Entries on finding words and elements
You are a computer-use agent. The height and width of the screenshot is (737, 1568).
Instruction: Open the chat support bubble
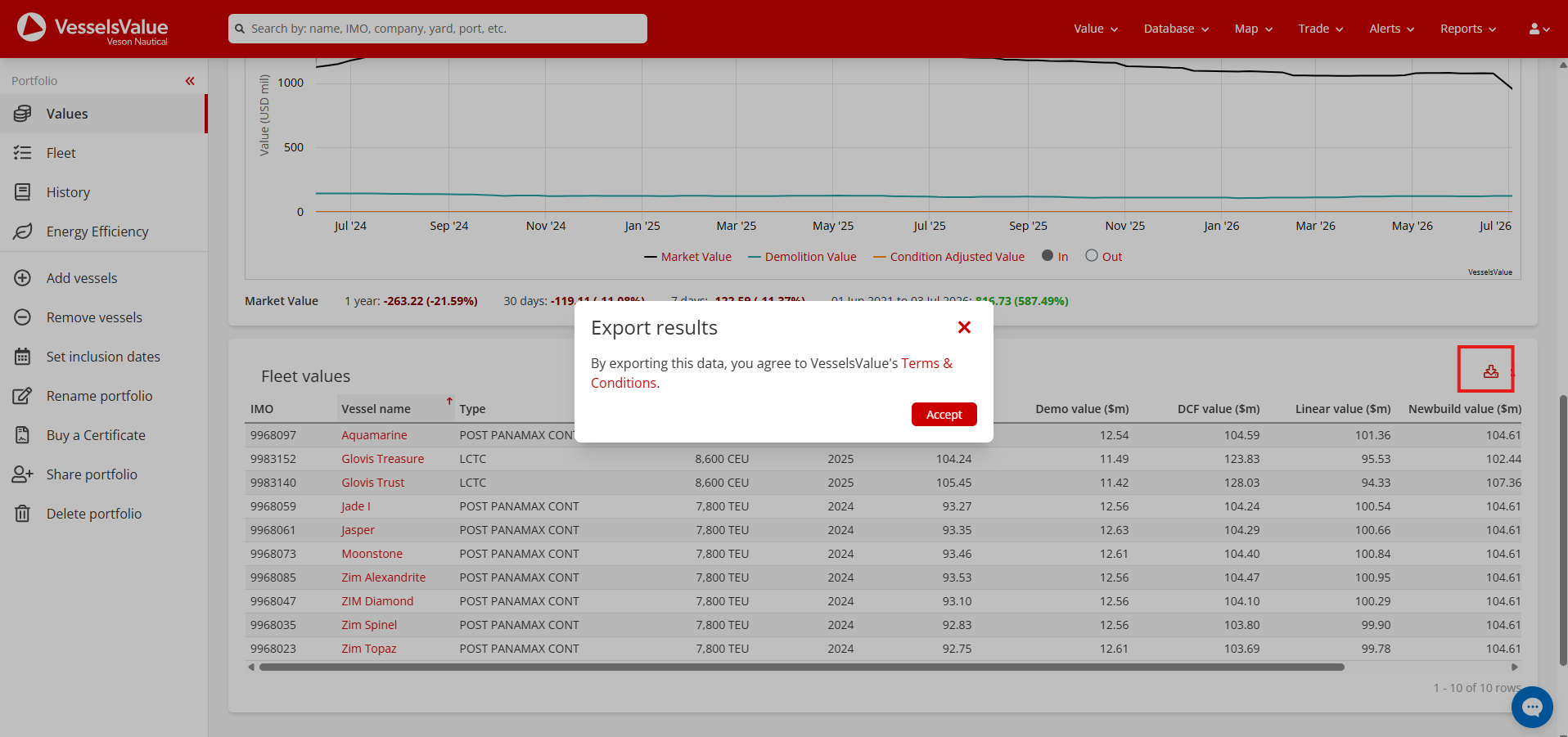click(x=1532, y=707)
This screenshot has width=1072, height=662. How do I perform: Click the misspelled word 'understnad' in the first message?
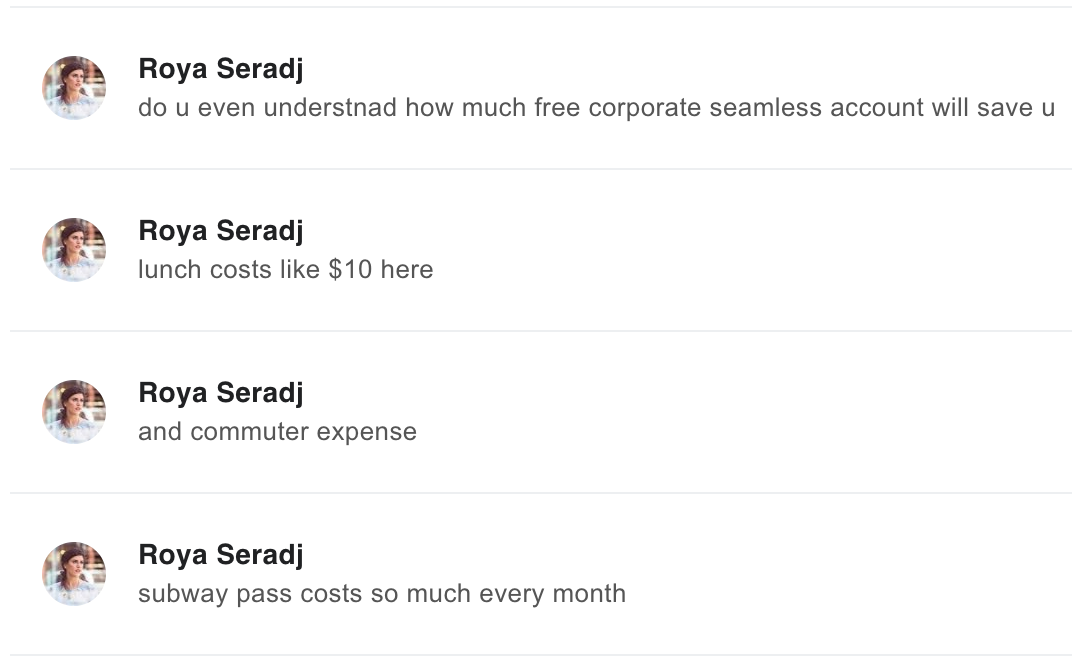click(330, 108)
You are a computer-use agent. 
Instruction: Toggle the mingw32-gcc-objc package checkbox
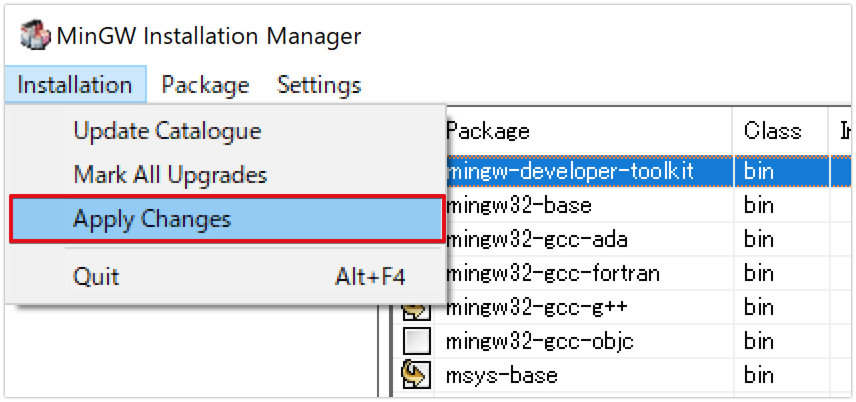tap(416, 342)
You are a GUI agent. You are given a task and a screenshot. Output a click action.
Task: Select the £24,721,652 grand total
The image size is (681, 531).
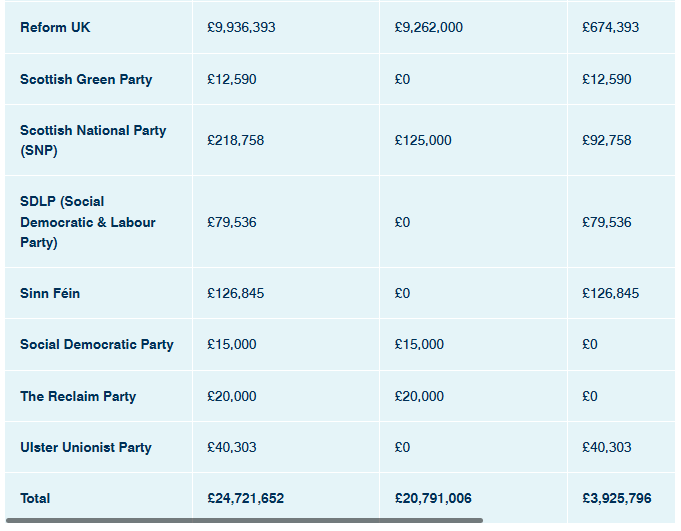(245, 498)
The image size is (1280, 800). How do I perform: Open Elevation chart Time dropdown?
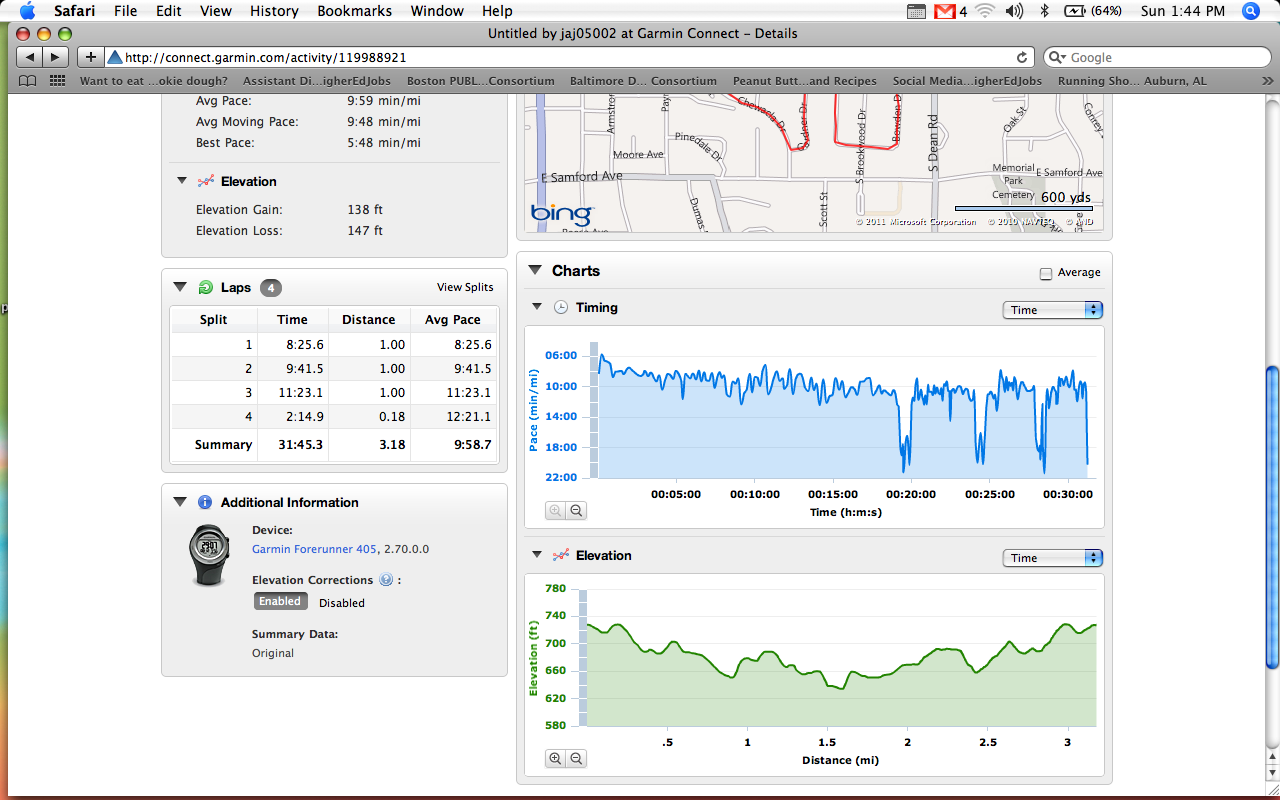click(x=1052, y=558)
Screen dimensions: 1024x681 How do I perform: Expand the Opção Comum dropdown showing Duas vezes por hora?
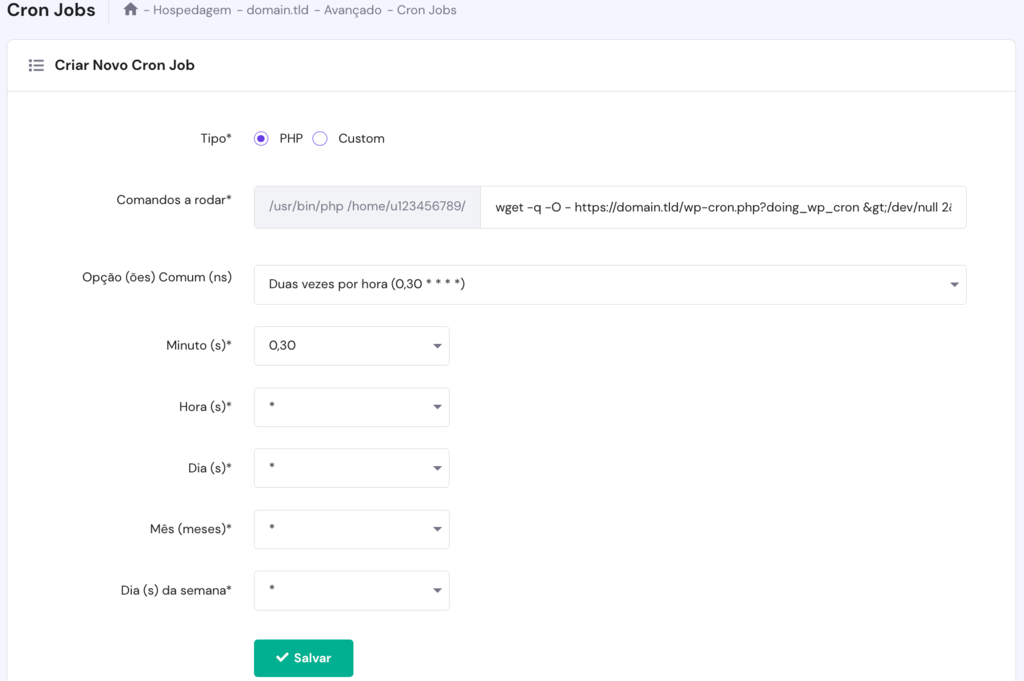coord(952,285)

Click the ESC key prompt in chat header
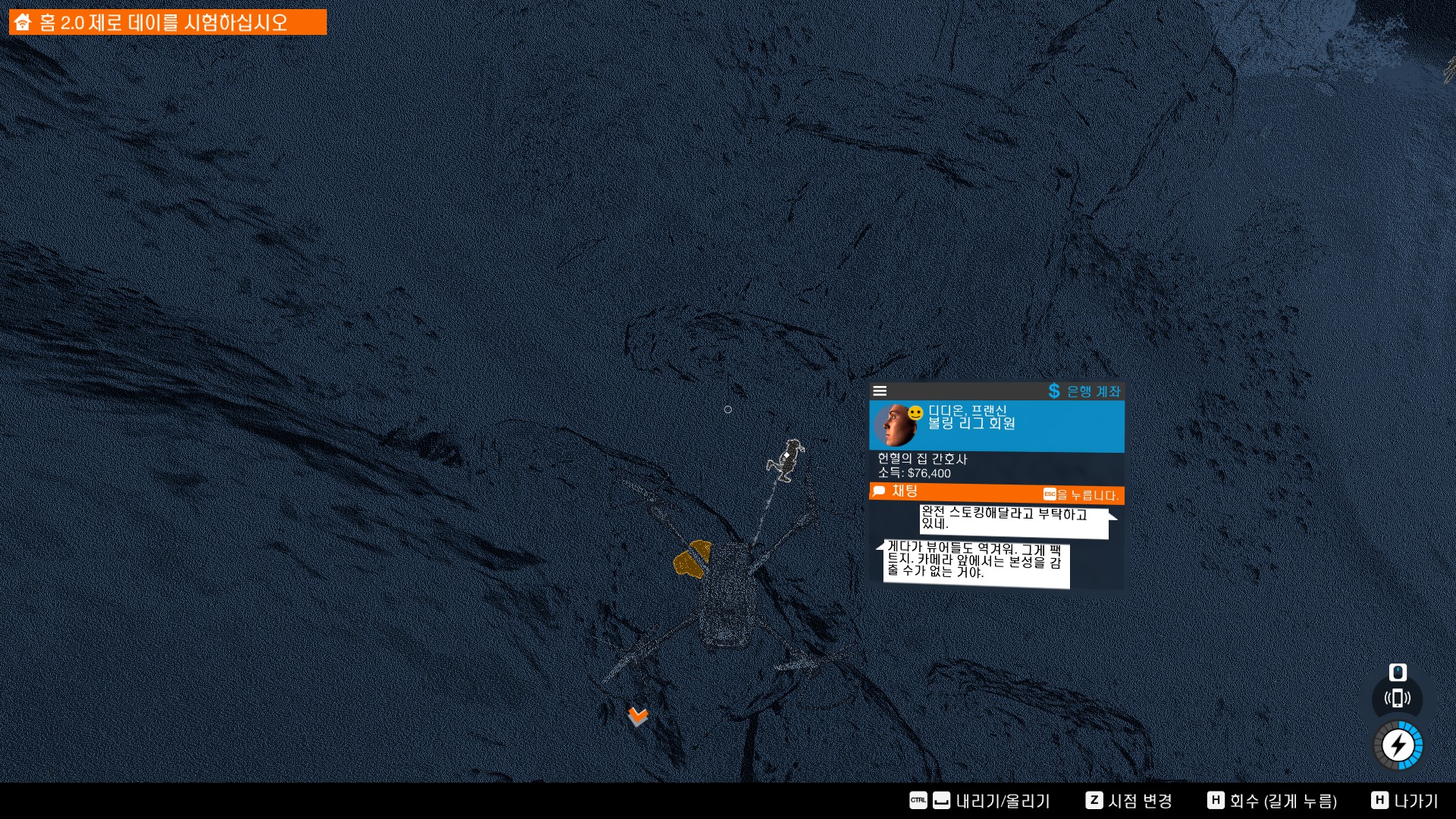1050,494
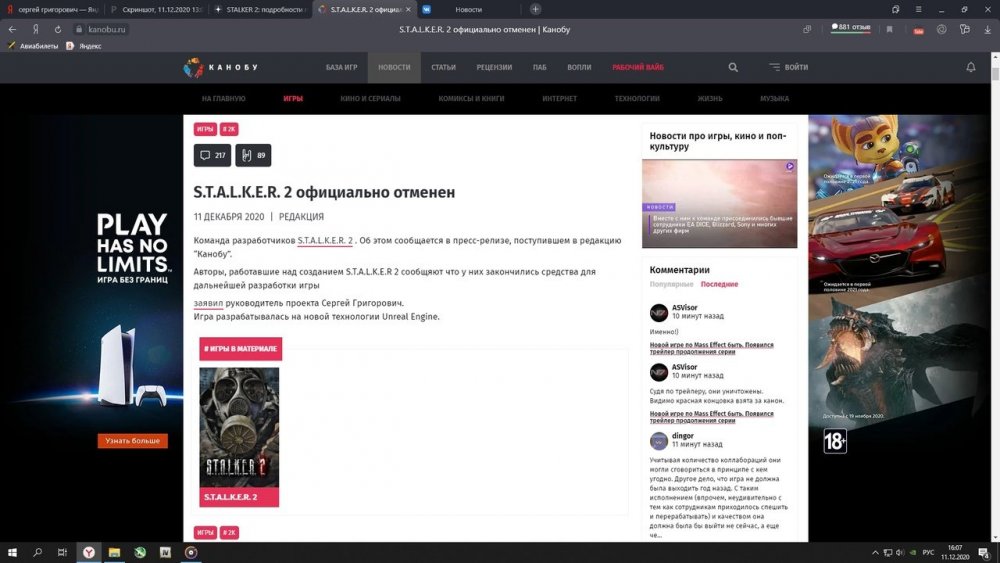1000x563 pixels.
Task: Click the page vertical scrollbar
Action: pos(995,296)
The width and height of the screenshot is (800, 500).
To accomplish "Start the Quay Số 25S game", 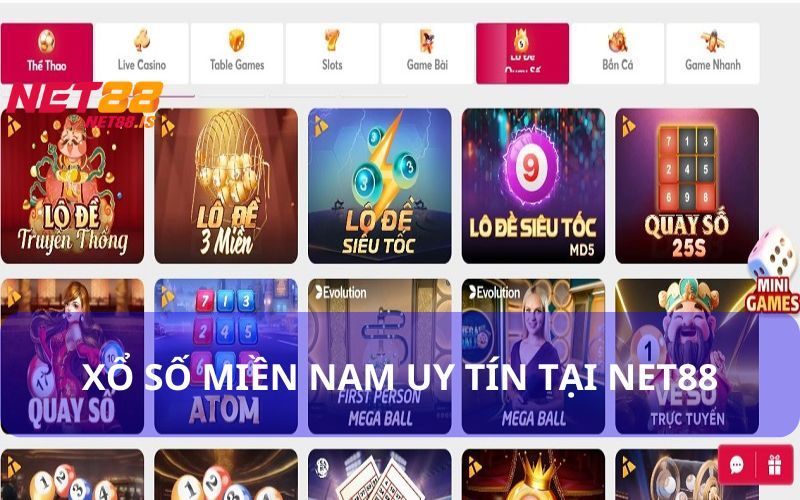I will point(687,186).
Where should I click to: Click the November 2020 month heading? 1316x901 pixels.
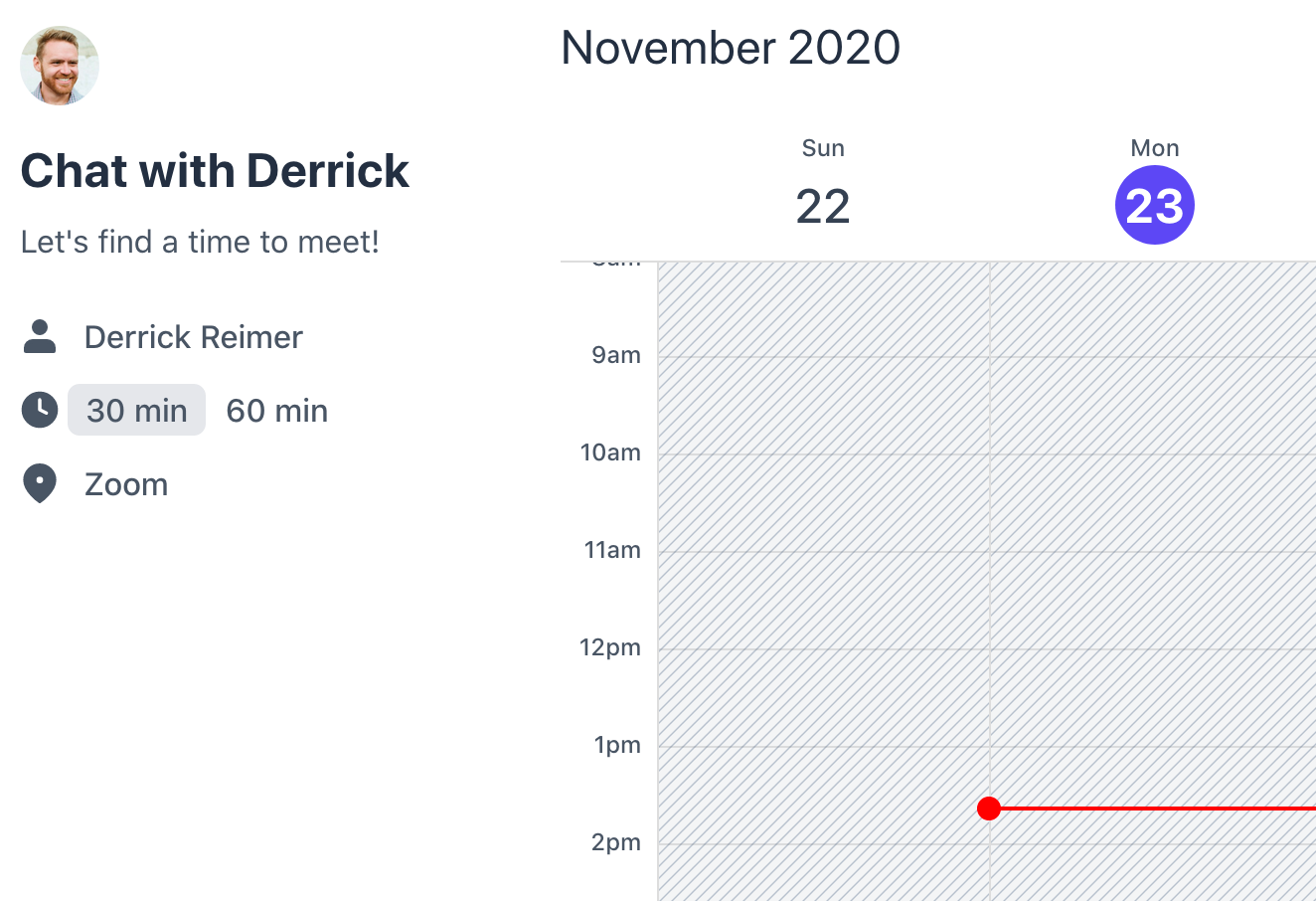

* THE REQUEST
How many lines in the listing above contain the string "size", with case counting? Reply with the number alone.

* EXERCISE ANSWER
2